Will new roles emerge?
Yes. These emerging roles don't have names yet; let's call the role X for now. The person filling this role doesn't necessarily need to be a PM. It could be a tech lead, an engineering manager, or even a member of the sales team advocating for a feature that's crucial for securing a million-dollar enterprise deal. The number of individuals and functions capable of shipping a v1 to gain buy-in will significantly increase. The formal title is less important than the required skill set, which includes deep user empathy, product vision, technical systems design, and taste. And, of course, AI.
How can PM interviews gauge candidates deeper?
Using FearCutter, I realized something: typing out my answers actually improved my product thinking. This makes sense: the best product thinking happens with nth-order thinking, which requires time and writing, and not by blurting out the first thing you can think of. This made me question the current state of PM interviews, which are almost entirely verbal. We need more written assessments that test product sense and judgment, in a deeper, more thoughtful way, instead of the current quick and shallow verbal way. Both approaches have value, so combining them could result in better hires.
Caveat
There have been lots of early reaction posts about AI code editors on X. Recently, someone posted about their frustration with AI agents, which is a common roadblock/downfall for a builder without technical foundation:
While AI agents like Windsurf’s Cascade help you get pretty far, the last 30% could indeed be frustrating. You still need some good foundation. You need to at least be able to read basic code, understand how web apps and the internet generally works, how clients and servers talk to each other, and how to generally design systems.

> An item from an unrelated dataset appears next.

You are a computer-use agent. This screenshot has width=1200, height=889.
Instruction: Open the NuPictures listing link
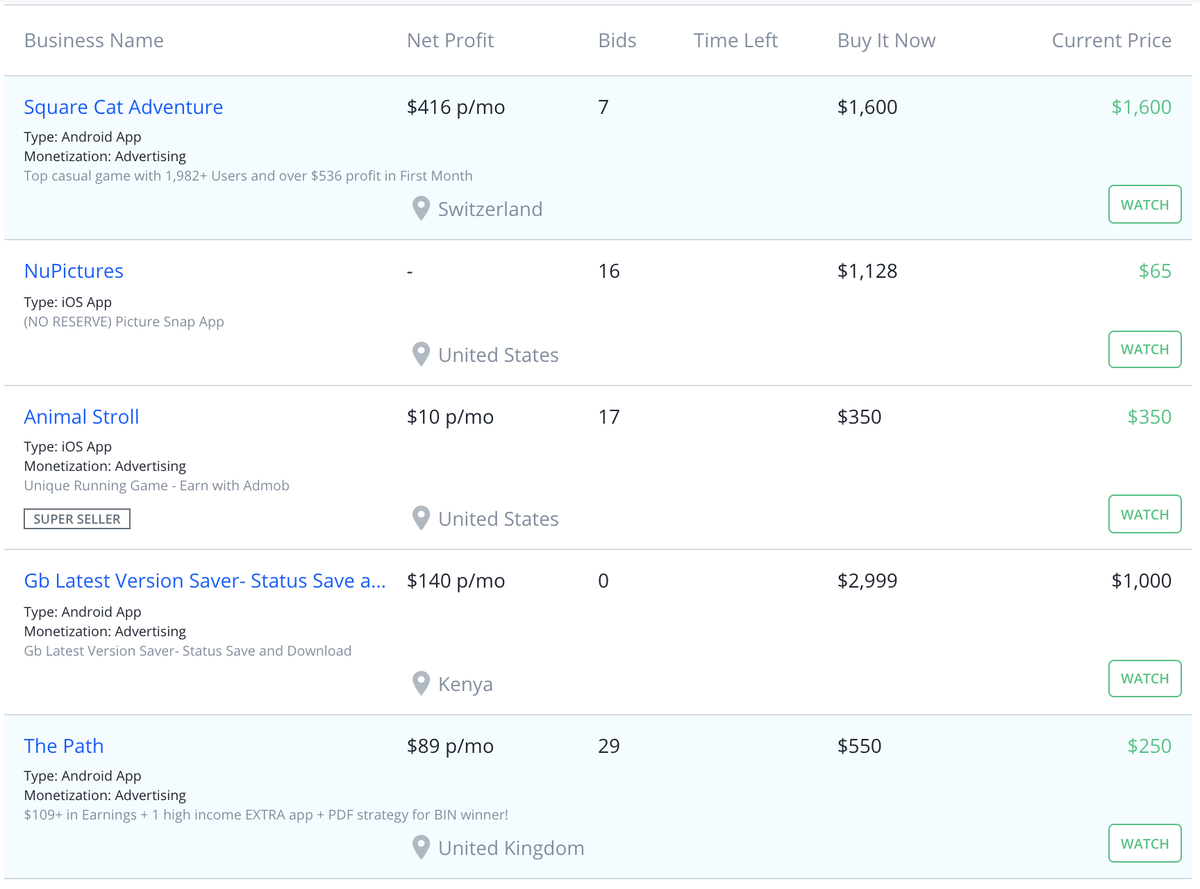coord(74,271)
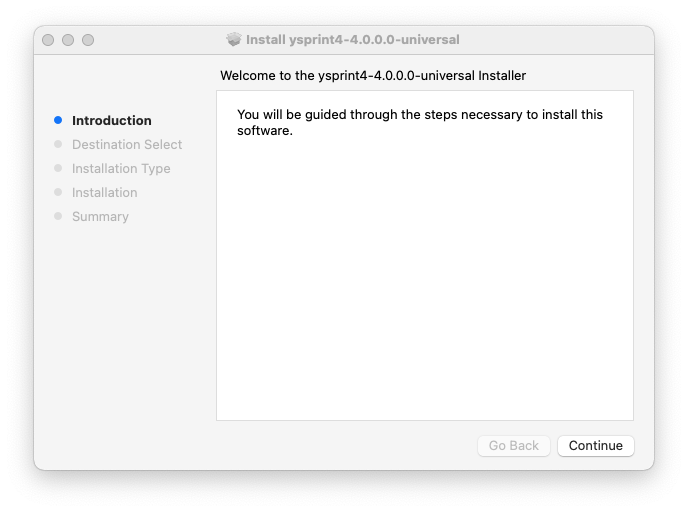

Why is the technical foundation pivotal in determining how much boost you can get from AI? Because AI doesn’t have the vision, motivation, taste and craft that you have. It doesn’t deploy and it cannot ship on its own. The process isn’t a sequence of AI deploying the first 70%, then switching to you complete the remaining 30%. Instead, it’s more of a constant refining process of directing and guiding AI to do the work, but faster, more diligently and tirelessly than if you had done it yourself.
Evidently, the future isn’t quite here yet, but it isn’t too far away either. AI doesn’t do everything and you still need to be technical enough to direct it. AI coding agents like Windsurf and foundational models that are great at coding will lead us there.
Conclusion
In just 5 days, FearCutter went from concept to a live, production-grade AI interview prep tool, a feat typically requiring months and a small team.
This accelerated timeline was only possible with an AI coding agent like Windsurf. New AI coding tools create a new paradigm for software building: a solo builder can achieve extraordinary efficiency by having a unified product vision, design, and implementation, and do it all with no communication overhead.
Windsurf, particularly its Cascade feature, is a delightful UX for code editing across your codebase. It greatly accelerates feature implementation. While a solid technical foundation remains crucial, AI agents like Windsurf will empower motivated people to build and ship MVPs at an unprecedented pace and minimal cost.
FearCutter is likely the first app deployed in production that’s self-serve and ready for users and paid customers that is fully built with Windsurf. The future of building is here, and it's faster, more efficient, and more accessible than ever before.